Auditing and regulatory compliance

The ability to demonstrate to auditors and regulators (for example, BACEN, LGPD, SOX, PCI DSS) that the organization:

• Controls the source and lifecycle of images (provenance, signing, secure baseline);

• Knows the components used (SBOM);

• Monitors and addresses vulnerabilities within a timeframe compatible with their criticality;

• Maintains evidence trails (logs, policies, deployment and remediation records).

QUOR supports this governance by normalizing images, exposing provenance/SBOM, and making it easier to generate consistent evidence.

ARO (Annualized Rate of Occurrence)

The expected annual frequency of a type of incident (how many times on average it occurs per year).

Examples: 1 time per year → ARO = 1.0; 1 time every 2 years → ARO = 0.5.

SLE (Single Loss Expectancy)

The expected loss from a single incident of that type, typically expressed in financial terms (direct and indirect costs).

ALE (Annualized Loss Expectancy)

The expected annual loss associated with a type of incident.

Formula: ALE = ARO × SLE.

SCF (Supply Chain Factor)

The fraction of total risk (ALE) specifically attributed to the software supply chain.

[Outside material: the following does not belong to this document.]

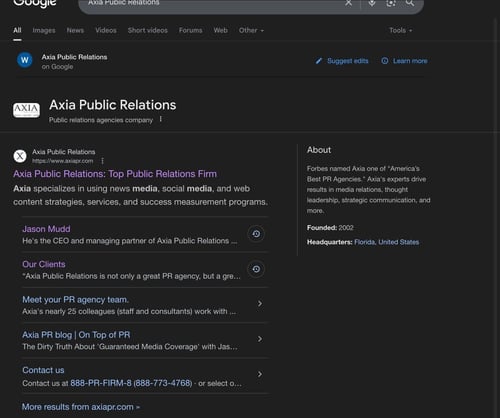Click the Suggest edits pencil icon
This screenshot has width=500, height=418.
coord(319,61)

Example: SCF = 0.20 indicates that 20% of the expected annual loss comes from supply chain issues (images, dependencies, builds, registries, etc.).

7. QUOR-specific concepts

Reactive model vs. QUOR (prevention)

Reactive model

An approach in which vulnerabilities are addressed after detection in production, resulting in a large volume of alerts, recurring triage, and fixes distributed across multiple applications and images.

QUOR model (preventative)

An approach centered on preventing vulnerabilities (CVEs) from reaching production environments. Workloads are built starting from hardened base images, with provenance, SBOM, and a Zero CVE criteria at deploy time, reducing:

• The volume of vulnerabilities in production;

• The attack surface (smaller surface, lower probability of incidents);

• The operational cost of analyzing and fixing CVEs;

• The effort required to prove adherence to regulatory and compliance requirements.

QUOR

A catalog of secure container images operated by Getup, designed for companies that use Kubernetes and need to reduce their attack surface without increasing complexity for their teams.

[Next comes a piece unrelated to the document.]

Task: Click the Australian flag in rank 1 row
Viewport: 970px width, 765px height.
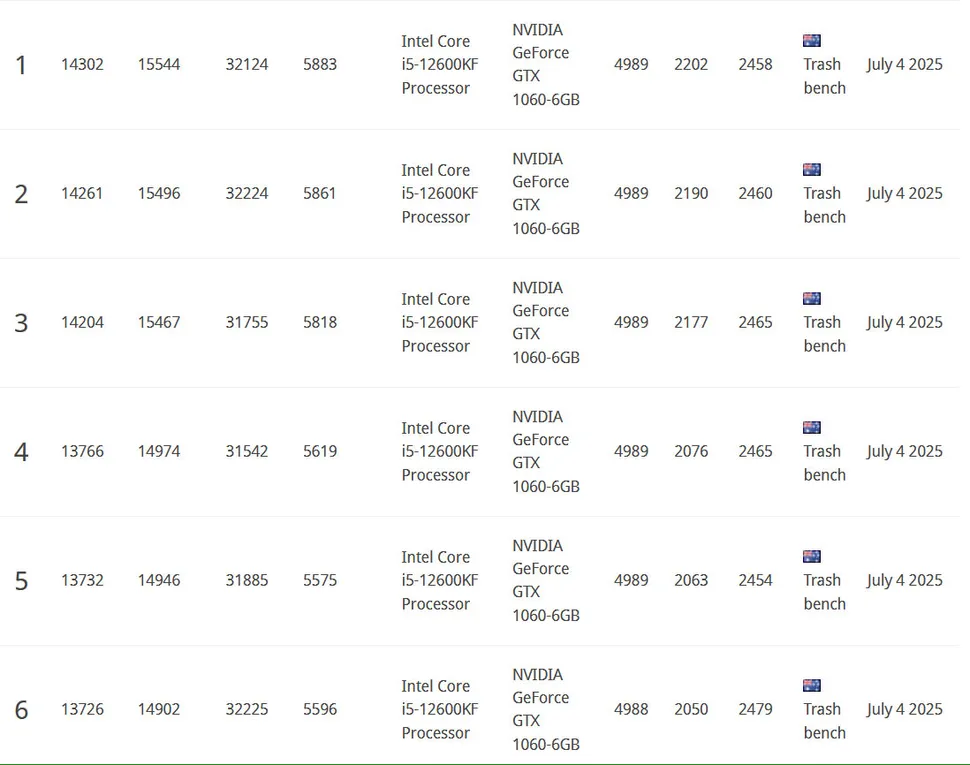Action: (x=812, y=41)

The QUOR architecture is composed of two main components:

1. Catalog (OCI-compliant private registry)

   A set of hardened base images, rebuilt frequently whenever new vulnerabilities are detected. Each image includes, in a standardized manner:

• Cryptographic signing (Cosign);

• SBOM (CycloneDX or SPDX);

• Source predictability aligned with best practices like SLSA.

The result is Zero CVE images, suitable for critical and regulated environments.

2. Web console (SaaS)

 An interface to:

• Browse and filter the image catalog;

• Consult update histories and metadata;

• Manage credentials and tokens;

• Configure integrations and notifications (for example, alert a team when a critical vulnerability is remediated).

Conceptually, QUOR acts as the secure foundation of the software supply chain, organizing the image baseline and supporting the fulfillment of security, governance, and compliance requirements.

Concluding comments

This glossary stems from the conversations we have with our customers and teams: recurring questions, architectural decisions, and discussions about risk, governance, and operation in Kubernetes.

We believe it helps create a common language surrounding software supply chain security and will be continuously enriched as new practices, learnings, and needs arise around QUOR.